3 June – 9 July, 2023
Artbeat presents ‘Luminous Echoes’, Nato Sirbiladze’s firs solo exhibition at the gallery.
The exhibition showcases a combination of works by Georgian, self-taught artist created during different periods starting from 1980s to the present day.
The artist’s multi-layered works are rich with sacred motifs, phantasmagorical signs and collective memory. The exhibited pieces evoke an imaginary portal to a transitory, liminal space, where the boundaries between profane and the sacred, between reality and imagination dissolve. Nato Sirbiladze’s creative process involves a relationship with the ‘other’, the other self that embodies both memory and serves as a catalyst for change. Sirbiladze exhibits a strong identification with various authors, translating the original artist’s images into her own artistic codes.
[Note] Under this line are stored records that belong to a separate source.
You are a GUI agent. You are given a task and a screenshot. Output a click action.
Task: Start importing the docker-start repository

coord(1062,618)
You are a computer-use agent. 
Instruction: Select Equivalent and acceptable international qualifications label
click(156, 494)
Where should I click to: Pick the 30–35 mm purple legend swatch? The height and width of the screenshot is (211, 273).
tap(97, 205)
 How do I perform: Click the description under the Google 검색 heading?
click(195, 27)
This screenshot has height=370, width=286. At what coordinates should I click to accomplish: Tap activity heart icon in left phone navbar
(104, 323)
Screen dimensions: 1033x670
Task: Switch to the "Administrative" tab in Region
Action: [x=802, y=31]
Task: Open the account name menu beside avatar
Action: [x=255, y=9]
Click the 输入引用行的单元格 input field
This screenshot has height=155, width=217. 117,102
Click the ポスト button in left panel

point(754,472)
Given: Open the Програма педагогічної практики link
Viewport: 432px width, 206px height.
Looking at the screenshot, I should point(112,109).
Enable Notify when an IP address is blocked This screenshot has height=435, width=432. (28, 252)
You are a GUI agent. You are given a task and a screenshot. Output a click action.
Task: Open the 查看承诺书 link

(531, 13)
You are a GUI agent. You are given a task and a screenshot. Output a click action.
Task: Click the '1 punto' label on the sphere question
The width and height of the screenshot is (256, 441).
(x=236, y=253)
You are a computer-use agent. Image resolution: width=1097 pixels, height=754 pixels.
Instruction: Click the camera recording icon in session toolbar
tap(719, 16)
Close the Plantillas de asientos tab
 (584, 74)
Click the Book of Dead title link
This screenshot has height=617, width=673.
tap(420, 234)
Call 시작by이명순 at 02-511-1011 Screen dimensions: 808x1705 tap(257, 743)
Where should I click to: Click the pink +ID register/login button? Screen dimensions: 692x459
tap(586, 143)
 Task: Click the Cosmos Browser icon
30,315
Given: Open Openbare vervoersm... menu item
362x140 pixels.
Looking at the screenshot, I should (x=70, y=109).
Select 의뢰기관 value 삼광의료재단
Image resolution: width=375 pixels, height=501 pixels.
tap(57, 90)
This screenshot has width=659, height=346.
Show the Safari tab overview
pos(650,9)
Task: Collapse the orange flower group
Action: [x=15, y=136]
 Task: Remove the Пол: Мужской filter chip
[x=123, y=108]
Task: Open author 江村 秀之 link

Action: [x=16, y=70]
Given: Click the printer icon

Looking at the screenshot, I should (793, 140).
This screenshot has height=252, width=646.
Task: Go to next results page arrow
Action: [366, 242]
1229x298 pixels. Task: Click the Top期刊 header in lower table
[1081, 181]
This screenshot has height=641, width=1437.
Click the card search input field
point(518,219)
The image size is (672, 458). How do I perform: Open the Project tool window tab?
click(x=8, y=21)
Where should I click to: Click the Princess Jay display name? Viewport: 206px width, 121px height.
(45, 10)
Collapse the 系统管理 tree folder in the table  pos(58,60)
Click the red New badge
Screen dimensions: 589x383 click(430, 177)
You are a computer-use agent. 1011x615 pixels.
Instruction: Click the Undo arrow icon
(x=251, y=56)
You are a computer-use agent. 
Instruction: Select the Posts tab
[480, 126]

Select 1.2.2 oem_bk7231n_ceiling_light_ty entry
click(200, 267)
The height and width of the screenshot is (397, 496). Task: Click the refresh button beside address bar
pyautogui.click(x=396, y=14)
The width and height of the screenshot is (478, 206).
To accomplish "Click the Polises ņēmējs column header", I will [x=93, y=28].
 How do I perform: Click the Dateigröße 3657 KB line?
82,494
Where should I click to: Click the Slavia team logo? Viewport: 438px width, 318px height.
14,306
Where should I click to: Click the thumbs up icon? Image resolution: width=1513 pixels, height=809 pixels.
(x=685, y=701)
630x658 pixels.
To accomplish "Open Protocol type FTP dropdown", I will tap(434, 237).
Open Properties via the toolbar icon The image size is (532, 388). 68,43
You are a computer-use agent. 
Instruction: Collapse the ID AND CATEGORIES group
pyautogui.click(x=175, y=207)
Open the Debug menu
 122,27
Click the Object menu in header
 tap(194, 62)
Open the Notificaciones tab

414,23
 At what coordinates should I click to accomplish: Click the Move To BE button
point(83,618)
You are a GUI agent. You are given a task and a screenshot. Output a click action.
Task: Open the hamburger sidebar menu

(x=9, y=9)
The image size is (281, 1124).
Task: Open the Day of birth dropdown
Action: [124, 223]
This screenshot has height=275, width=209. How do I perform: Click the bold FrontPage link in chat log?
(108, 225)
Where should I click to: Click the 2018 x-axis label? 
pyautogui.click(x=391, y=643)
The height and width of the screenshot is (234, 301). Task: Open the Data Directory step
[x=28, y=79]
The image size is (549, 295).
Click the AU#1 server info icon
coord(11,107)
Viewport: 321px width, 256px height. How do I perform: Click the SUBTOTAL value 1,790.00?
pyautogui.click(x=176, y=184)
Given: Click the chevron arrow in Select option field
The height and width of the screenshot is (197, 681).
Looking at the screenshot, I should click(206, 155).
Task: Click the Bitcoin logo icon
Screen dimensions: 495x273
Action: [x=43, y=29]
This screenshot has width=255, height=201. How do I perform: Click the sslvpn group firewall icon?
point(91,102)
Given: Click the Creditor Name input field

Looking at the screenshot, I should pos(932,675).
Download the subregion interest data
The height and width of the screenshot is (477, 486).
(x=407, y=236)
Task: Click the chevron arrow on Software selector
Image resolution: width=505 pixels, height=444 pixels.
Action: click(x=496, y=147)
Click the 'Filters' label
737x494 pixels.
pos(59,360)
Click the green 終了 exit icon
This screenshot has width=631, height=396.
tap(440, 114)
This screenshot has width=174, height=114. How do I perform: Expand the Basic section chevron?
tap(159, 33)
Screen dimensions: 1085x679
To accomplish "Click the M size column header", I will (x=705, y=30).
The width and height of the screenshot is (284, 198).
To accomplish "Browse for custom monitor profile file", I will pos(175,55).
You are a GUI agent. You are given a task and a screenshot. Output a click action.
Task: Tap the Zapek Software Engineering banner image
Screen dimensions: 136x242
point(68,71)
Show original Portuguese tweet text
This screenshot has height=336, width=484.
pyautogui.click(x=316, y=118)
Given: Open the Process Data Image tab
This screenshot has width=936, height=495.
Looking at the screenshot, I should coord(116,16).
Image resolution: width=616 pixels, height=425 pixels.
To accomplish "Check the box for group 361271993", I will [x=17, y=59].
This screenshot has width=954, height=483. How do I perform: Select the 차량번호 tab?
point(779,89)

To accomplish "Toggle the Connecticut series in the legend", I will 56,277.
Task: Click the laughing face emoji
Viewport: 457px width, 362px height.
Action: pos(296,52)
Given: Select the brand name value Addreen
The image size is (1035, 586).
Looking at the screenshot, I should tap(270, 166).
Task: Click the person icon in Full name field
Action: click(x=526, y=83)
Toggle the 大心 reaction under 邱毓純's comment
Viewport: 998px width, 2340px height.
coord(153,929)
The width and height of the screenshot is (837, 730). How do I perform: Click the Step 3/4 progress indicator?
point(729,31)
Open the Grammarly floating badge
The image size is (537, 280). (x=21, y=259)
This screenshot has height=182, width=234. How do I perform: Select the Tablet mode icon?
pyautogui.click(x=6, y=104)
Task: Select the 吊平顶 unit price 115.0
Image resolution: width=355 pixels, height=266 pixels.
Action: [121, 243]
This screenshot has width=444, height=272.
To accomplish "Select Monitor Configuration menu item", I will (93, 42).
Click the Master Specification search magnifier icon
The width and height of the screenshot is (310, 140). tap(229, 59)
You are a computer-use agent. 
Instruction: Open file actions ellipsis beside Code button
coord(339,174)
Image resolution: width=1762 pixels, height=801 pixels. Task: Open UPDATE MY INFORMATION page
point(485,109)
The artist skillfully constructs enigmatic and captivating worlds within her works. Through the introduction of dreamlike illusions, she intricately blurs the boundaries of time and space, challenging the viewer’s perception. Marine and urban landscapes frequently serve as motifs in her works. Delicate and ethereal expressions of the female form can be observed in settings like Paliastom Lake or the Mediterranean coast, where they radiate the effects of sunlight and the light blue hues. Furthermore, the artist adeptly integrates surrounding landscapes into her artistic forms, creating a dynamic fusion between the human figure and the environment.
One of the main features of Nato Sirbiladze’s work is the exploration of identity as cultural information and the subsequent infusion of vitality into this information. Sirbiladze’s works embody memories within their intricate details, drawing inspiration from various sources such as Georgian painting traditions, medieval wall painting, and the legacy of Niko Pirosmani. Through a visual-linguistic game, the artist skillfully transforms hidden coded information into a luminous matrix.
Pirosmani’s painting has become an influential symbol for Sirbiladze, as it actively involves us as participants in a secret ritual game, drawing us closer to a profound and meaningful existence.
The exhibition space has been transformed to incorporate black and white colors, found in various details, which evoke the legacy of Pirosmani. This color scheme is an essential element in structuring the exhibition space, as it combines the dual principle of white (light) and black (dark) reflection. The black wall that penetrates the space on a symbolic level mirrors the infinite black background, symbolizing eternity from which light emanates. Sirbiladze’s work appears to be consistently infused with the ritualistic nature of the “black color,” which finds a significant presence in Pirosmani’s paintings. In the depths of the night, we can perceive the presence of the sun and light in the sense of the Areopagite, where darkness is the result of an overwhelming abundance of light emanating from the divine source.
Nato Sirbiladze (b. 1955) was born in Tbilisi, Georgia and after finishing school she continued to study in the Pedagogic Institute to become a teacher. In different periods she worked at the National Library, at the Institute of Management and as a school teacher. Sirbiladze never studied art and started painting at the age of 31. Her artworks are made on paper and several hundreds of them are painted in gouache and aquarelle. Sirbiladze is an artist who has never been part of any artistic schools or groups. She has also rarely been mentioned in the narratives of the local artistic context and has continued her creative path independently. Until recently her representation in public spaces has been limited to a few occasions locally and abroad.
selected solo and group exhibitions:
2022 – ARCO Lisboa 2022 Art Fair, Lisbon, Portugal; ‘Ancient Memory Pictures’, solo exhibition, Georgian Museum of Fine Arts, Tbilisi, Georgia; 2020 – ‘Nine Lipped Goddess’, group exhibition, Artbeat, Tbilisi, Georgia; 2015 – Project of Maya Ghogheliani ‘Days with Me’; 2014-2015 – group exhibition, Folk Center; 2013 – The Literature Museum; 2000-2007 – National Library of Parliament of Georgia; 1995-2004 – Gallery Graph Haidelberg.